The only way I found to make it work was something like:

icu::UnicodeString unicode;
unicode.setTo((UChar*)convertMessage().data());
std::string messageAsString;
unicode.toUTF8String(messageAsString);

after doing that, messageAsString is usable and everything works.

convertMessage() is a method that uses std::wstring_convert<std::codecvt_utf8_utf16<char16_t>, char16_t>::from_bytes(str).

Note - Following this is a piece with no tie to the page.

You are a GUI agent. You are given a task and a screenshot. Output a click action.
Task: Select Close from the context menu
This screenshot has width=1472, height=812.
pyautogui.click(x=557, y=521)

My question is, is there a way to create a icu::UnicodeString without using that extra convertMessage() call?

user3900456
  • 2,003
  • 3
  • 25
  • 33
  • if it works why you dont want to use std::wstring_convert, char16_t>::from_bytes(str)? – idris Feb 12 '20 at 06:41
  • because VC++ keeps complaining, then I need to define _SILENCE_CXX17_CODECVT_HEADER_DEPRECATION_WARNING and then it would be one thing less to depend on – user3900456 Feb 12 '20 at 06:59
  • Icu has ucnv_toUChars function for conversion. You can use this to create UnicodeString from utf8 string. Let me know if you need help about using it. – idris Feb 12 '20 at 07:02
  • thanks! I've found this code `int convert_from_encoding(char* src, int srclen, UChar* dst, int dstlen, char* charset) { UConverter* conv = NULL; UErrorCode status = U_ZERO_ERROR; int32_t len = 0; conv = ucnv_open(charset, &status); if (status == U_ZERO_ERROR) { len = ucnv_toUChars(conv, dst, dstlen, src, srclen, &status); if (status != U_ZERO_ERROR) fprintf(stderr, "encoding: %s\n", u_errorName(status)); len *= sizeof(UChar); ucnv_close(conv); } return len; }` but I'm not sure how to use it... – user3900456 Feb 12 '20 at 07:18

1 Answers1

1

This is sample usage of ucnv_toUChars function. I took these function from postgresql source code and used it for my project.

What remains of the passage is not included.